Static volume: The contents of this volume are 100% generated and recreated on startup, no need to backup anything

Postgres Upgrade

It is sadly not possible to automatically upgrade between postgres versions, you need to perform the upgrade manually. Since the amount of data the app generates is small a simple dump and restore is the simplest way to do this.

If you pulled new changes from this repo and got the error message “The data directory was initialized by PostgreSQL version 12, which is not compatible with this version 15.” this is for you.

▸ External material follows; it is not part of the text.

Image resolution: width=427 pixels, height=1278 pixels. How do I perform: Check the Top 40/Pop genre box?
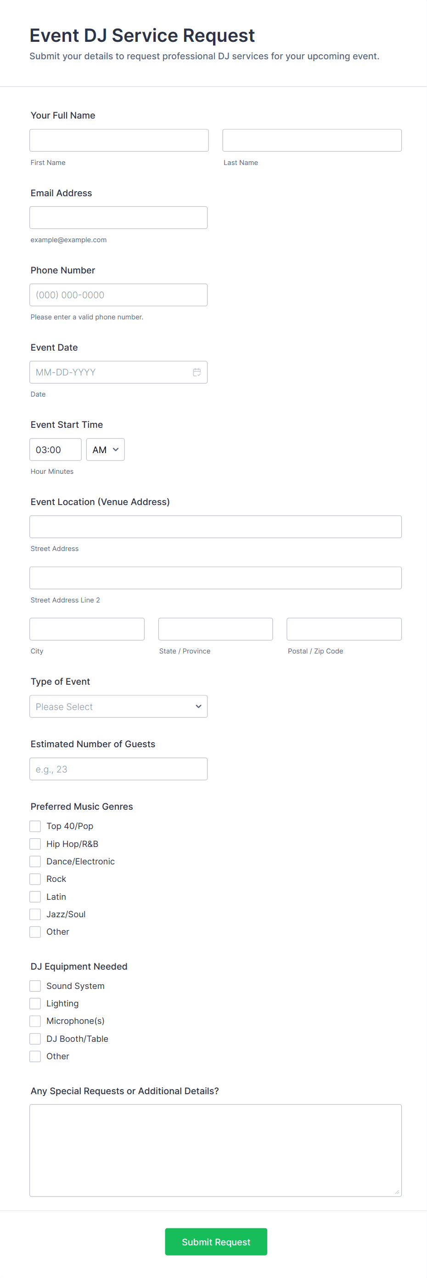pos(35,826)
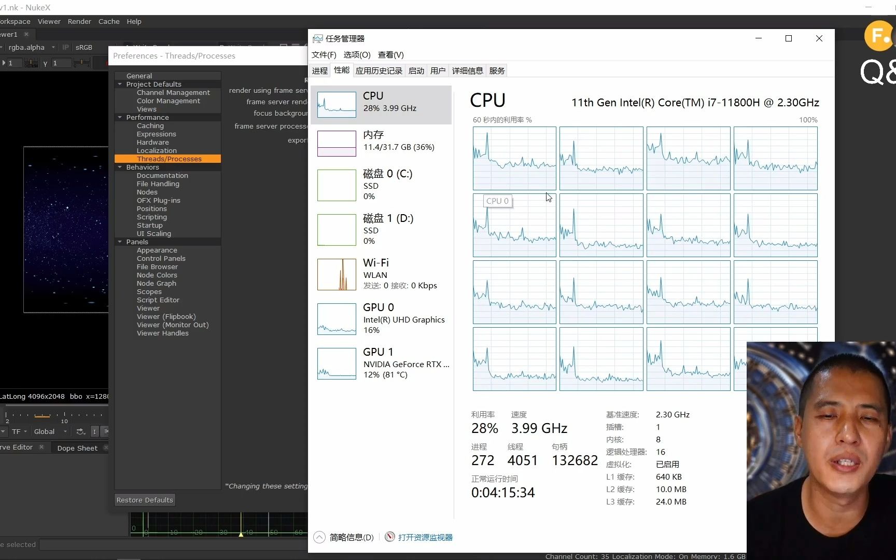The height and width of the screenshot is (560, 896).
Task: Open the Global frame range dropdown
Action: (50, 431)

See also https://github.com/docker-library/postgres/issues/37

# Checkout the last version of the composer file that uses postgres 12
git checkout pg-12

# Stop all other containers
docker compose stop web nginx cache celery_worker celery_beat

# Make a dump of the database and remove the container and volume
docker compose exec db pg_dumpall --clean --username wger > backup.sql
docker compose stop db
docker compose down
docker volume remove docker_postgres-data

# Checkout current version, import the dump and start everything
git checkout master
docker compose up db
cat backup.sql | docker compose exec -T db psql --username wger --dbname wger
docker compose exec -T db psql --username wger --dbname wger -c "ALTER USER wger WITH PASSWORD 'wger'"
docker compose up
rm backup.sql

Building the image

If you want to build your own image, you can do so by running the following commands from the server’s source folder:

docker build -f extras/docker/development/Dockerfile -t wger/server .

There is also a “base” image located in extras/docker/base which the server one uses as a base.